And So It Begins
I have just begun a new semester teaching at the University of Rhode Island. As I meet my new students and begin presenting an introduction to the wonderful world website design and front-end development, one of the truths I also hope to convey to these students is that the most critical element to their success as web designers is something I cannot give them in the classroom – experience.
Building a Foundation
The majority of the students that I teach are new to web design. They have never worked with HTML or built a website before, so my primary goal is to forge a solid foundation of skills and knowledge that they can build upon. This is what the classroom is good for – covering the information that will form their foundation. This includes lectures and an explanation of the syntax of both HTML and CSS. It also includes practical lab exercises where we will put that knowledge to use and build a basic introductory website in the early part of the class and a more robust site later on. There is, however, only so much I can present inside that classroom. To truly be successful, students must build upon this foundation outside of class - they have to practice what they are learning.
My Turn to Learn
I am not big on New Year's resolutions, but at the start of each year, I do decide on new skills or activities I wish to explore for my own continued self growth. In the past, these new skills have sometimes centered around website design and development and the work that I do. Other times they have not – such as last year when I decided to take up the violin. For this year, I have chosen to try my hand(s) at origami.

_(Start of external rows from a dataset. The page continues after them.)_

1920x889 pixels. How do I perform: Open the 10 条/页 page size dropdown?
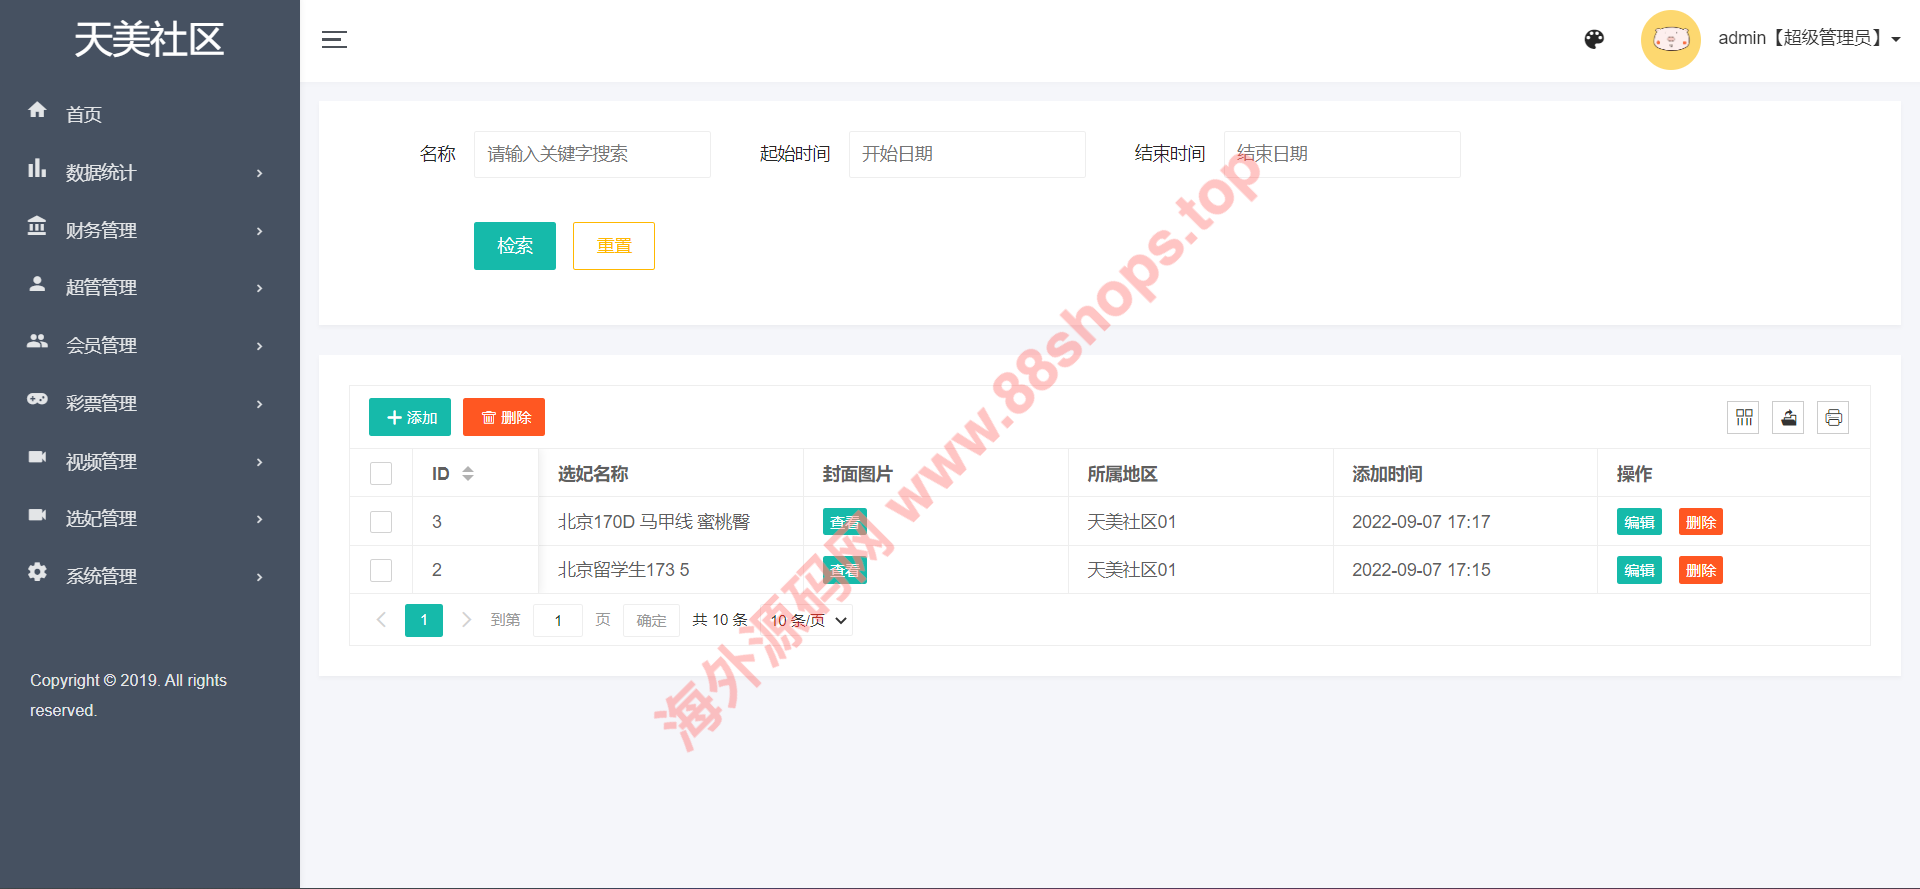[x=808, y=621]
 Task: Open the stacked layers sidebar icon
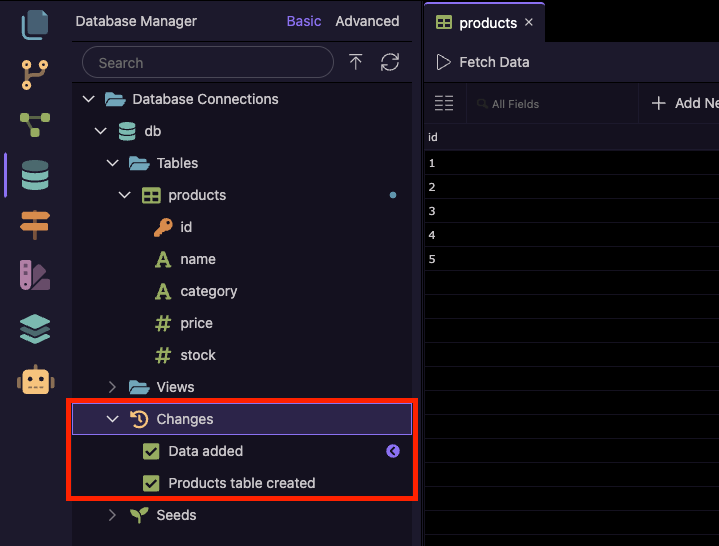click(x=35, y=329)
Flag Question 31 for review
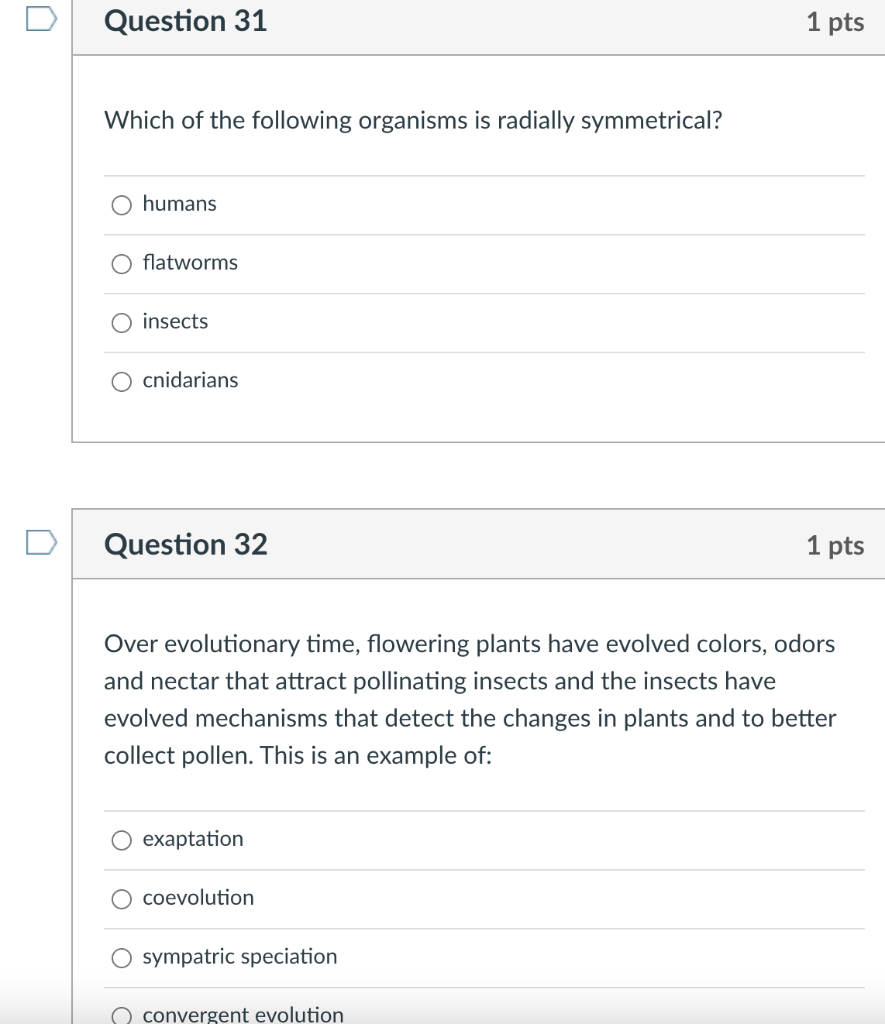The width and height of the screenshot is (885, 1024). pyautogui.click(x=42, y=20)
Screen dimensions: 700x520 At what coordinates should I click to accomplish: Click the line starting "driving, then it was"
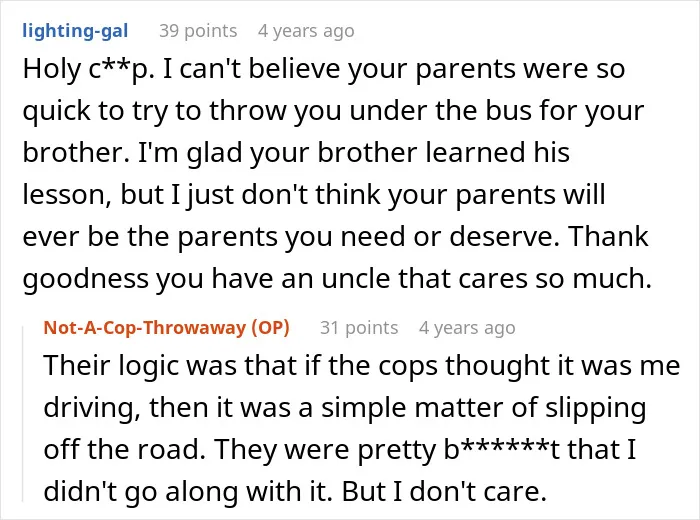point(345,408)
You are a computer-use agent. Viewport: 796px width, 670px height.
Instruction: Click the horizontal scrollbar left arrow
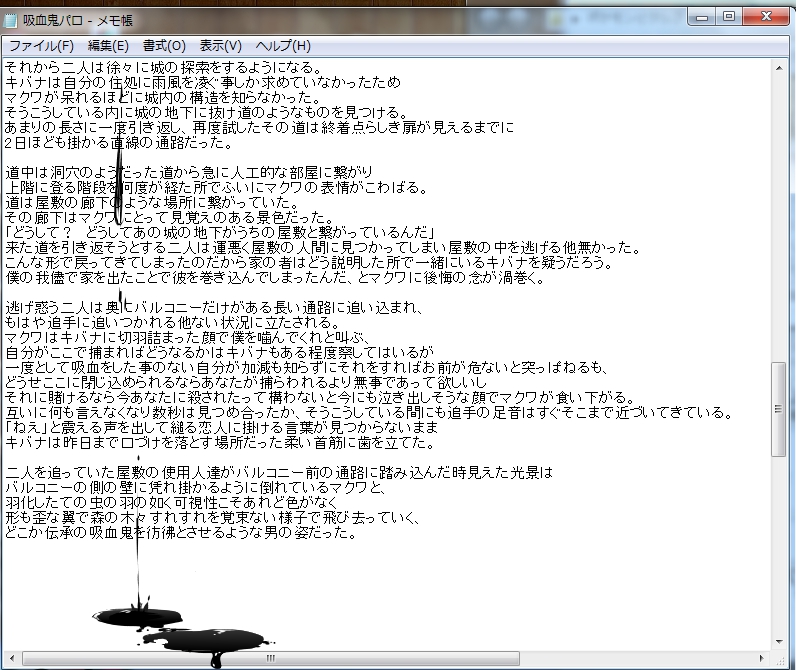[12, 659]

My first step has been to learn the symbols and techniques of origami – a process that is not that different than my students learning the syntax and basics of HTML and CSS. Understanding the difference between a mountain or a valley fold or learning to fold one of the handful of bases that many origami designs are built upon is how I have started my exploration into the art of paper folding. While I would love to jump right into folding complex designs, just like my students would love to design and develop a professional-quality website after their first class, the reality in both cases is that you need to start small and with the basics.
Rise of the Squirrels
After a few weeks of learning the basics of origami, I decided to try my first design – a squirrel.
The book that I am using to learn origami lists this design as a “fundamental model”, so I figured it would be a good start for me. The first time I tried to fold the design was rough. The instructions confused me and my hands simply didn’t want to move the way they seemingly needed to in order to make the necessary folds. After struggling through the design for about 45 minutes, I gave up on this attempt – but I did not quit.
The next day I was at it again – another try at my origami squirrel. This time I found that some of the instructions I had struggled with last time came a little easier. My hands felt more comfortable with the paper and the folds and after about a half hour, I had a squirrel. Admittedly, my completed design was roughly done and didn’t look nearly as nice as the one in my book, but I could see the squirrel poking out through that series of folds. I had completed my first origami design.
March of the Squirrels
Encouraged by my success, I tried the design again the following day. This time, I completed the project much quicker and the final result was much crisper. This was only my third time folding this design, but I could feel such a difference already. Folds and techniques that were seemingly impossible at first began to felt natural and intuitive. I completed the design in about ten minutes and was thrilled to see that the final result was better than before.
I grabbed another sheet of origami paper and immediately began folding. Once again the end result was better than my previous attempt. Excited by my progress, I quickly began again – my fifth attempt at the design and third in a row that day. A short while later, I proudly displayed my latest origami squirrel - one that I was delighted to admit looked very much like the photo in my instructions book. I placed him beside my first few attempts (expect for my very first try, that one end up in the trash) to create a nice timeline of my progress on this project.
You can a photo see these final designs, and the progress I made with each successive attempt, at the top of this article’s design. Each try produced a better result – the product of dedication and practice.
Learning by Doing
Five attempts of this project took me from failure to a pretty damn good representation of a paper squirrel. Every time I tried the project again, I got a better result. This is the lesson I hope to share with my web design students, and others new to this industry – that to get better, you have to do the work.
My first five website design projects have been lost to the years, but if I could look at them all today, I know I would see progress in each one similar to what I see in my origami squirrels. This is what I cannot give my students in the classroom, the experience that only comes by doing the work over and over again.
Just as my hands began to feel comfortable and the techniques natural as I folded each subsequent squirrel, the process of web design will also begin to become clearer as you build out more projects. You start to develop a workflow that suits your individual process and develop tricks and ways of doing the work that you can only discover by actually getting your hands dirty with a project (or as “dirty” as pixels and HTML code will get your hands).
Year in and year out, I see this in the students that I teach. Those that put only a little effort in get only a little in return, but those that work hard outside of the classroom and experiment with what they are learning produce better work and go onto greater success after the class is over.
Whether you are folding origami squirrels or building websites, the process is the same. Start with the basics and form a solid foundation upon which you can build. Once you have that foundation – do the work. Do it over and over again, refusing to become discouraged when things don’t go as planned. Those bumps in the road will teach you as much as the subsequent successes you have. Just keep doing the work – before you know it, you will have a gallery of websites, or an army of paper squirrels, that you can be proud of.